Hackett’s research demonstrates the bottom line impact of more effectively managing human assets, and provides strong evidence to executives, investors, and HR leadership of the value of developing intangible assets such as a company’s workforce.
“Certainly it makes intuitive sense that attracting, developing, and retaining a talented workforce can enhance a company’s performance. But like many areas of HR, it’s been exceptionally difficult to measure the real impact of improvements,” said Hackett Chief Research Officer Michel Janssen.
“Achieving excellence in talent management is not something that happens overnight, since changing how a company strategically addresses talent takes time and often requires a real cultural shift. But this research for the first time quantifies the potential returns, and demonstrates why talent management is a worthwhile investment.”
According to Hackett Practice Leader Stephen Joyce, “The best companies treat employees the same way they treat their product lines, as something to be carefully analysed and strategically developed in support of their business goals. They determine the skills, competencies, and experiences needed to run their company over the next few years, quantify the gap between their needs and their current resources, then acquire the expertise they need through a combination of staff development and hiring. As a result, they are more competitive in the marketplace, and this is reflected in improved earnings.”

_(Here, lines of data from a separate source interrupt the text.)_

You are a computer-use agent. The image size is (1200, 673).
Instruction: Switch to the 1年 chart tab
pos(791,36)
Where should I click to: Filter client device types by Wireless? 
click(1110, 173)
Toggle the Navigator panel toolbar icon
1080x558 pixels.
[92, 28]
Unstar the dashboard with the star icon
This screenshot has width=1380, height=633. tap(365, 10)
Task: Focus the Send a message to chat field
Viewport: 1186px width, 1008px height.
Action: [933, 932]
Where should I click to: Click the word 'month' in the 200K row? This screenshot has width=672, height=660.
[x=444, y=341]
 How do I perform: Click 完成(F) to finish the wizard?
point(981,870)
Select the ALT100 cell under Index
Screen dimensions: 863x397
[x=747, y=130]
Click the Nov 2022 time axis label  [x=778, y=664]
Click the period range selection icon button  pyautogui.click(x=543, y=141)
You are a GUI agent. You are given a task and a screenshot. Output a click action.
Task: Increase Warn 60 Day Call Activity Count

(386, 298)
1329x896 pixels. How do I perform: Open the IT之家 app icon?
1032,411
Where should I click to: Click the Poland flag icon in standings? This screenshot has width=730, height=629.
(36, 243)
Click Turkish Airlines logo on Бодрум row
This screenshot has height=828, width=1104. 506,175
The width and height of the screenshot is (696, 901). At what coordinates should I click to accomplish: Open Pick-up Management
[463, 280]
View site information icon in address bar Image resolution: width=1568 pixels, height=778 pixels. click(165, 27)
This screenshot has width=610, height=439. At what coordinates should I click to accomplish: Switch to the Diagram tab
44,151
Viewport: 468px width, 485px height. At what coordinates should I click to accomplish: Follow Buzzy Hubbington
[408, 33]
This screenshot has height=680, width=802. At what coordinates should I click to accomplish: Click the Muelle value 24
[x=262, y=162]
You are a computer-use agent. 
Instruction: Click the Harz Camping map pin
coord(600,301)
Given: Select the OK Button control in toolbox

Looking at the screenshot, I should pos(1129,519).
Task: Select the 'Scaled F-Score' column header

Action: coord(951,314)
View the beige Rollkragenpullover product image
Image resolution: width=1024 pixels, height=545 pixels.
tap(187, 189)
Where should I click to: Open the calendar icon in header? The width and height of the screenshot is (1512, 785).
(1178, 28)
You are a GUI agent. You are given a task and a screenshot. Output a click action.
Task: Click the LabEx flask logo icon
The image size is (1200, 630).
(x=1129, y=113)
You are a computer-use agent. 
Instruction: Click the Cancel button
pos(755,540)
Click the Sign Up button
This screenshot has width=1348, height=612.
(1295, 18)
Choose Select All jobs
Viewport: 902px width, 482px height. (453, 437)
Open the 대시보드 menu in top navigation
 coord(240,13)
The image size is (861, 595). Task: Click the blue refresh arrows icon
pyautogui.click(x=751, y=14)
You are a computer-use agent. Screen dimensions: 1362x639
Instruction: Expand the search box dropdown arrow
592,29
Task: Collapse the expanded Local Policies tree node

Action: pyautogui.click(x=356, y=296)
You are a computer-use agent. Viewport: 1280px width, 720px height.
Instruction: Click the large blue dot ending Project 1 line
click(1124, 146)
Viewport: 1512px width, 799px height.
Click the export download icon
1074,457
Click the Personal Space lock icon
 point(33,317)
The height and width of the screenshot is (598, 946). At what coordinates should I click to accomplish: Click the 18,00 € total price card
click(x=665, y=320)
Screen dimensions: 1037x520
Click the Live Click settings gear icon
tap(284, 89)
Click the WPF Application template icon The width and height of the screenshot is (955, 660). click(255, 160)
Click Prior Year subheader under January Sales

Hackett’s research found a strong correlation between improved financial performance and top-quartile performance in four key talent management areas:
- Strategic workforce planning, which involves identifying the skills critical to a company’s operation and how those needs match up against those of the existing workforce
- Staffing services, including recruitment, staffing, and exit management
- Workforce development services such as training and career planning
- Overall organisational effectiveness, including labour and employee relations, performance management, and organisational design and measurement
Hackett’s research also found that top performers in talent management operate very differently than their peers. They spend six percent less on HR overall than typical companies, driven by dramatically lower costs in key areas such as total rewards administration, payroll, and data management and also lower employee life cycle costs.
These savings enable them to invest more in talent management processes. Top performers in talent management are also 57 percent more likely than their peers to have a formal HR strategic plan in place, more than twice as likely to facilitate strategic workforce planning discussions with senior management, and fifty percent more likely to link their learning and development strategy to their company’s strategic plan.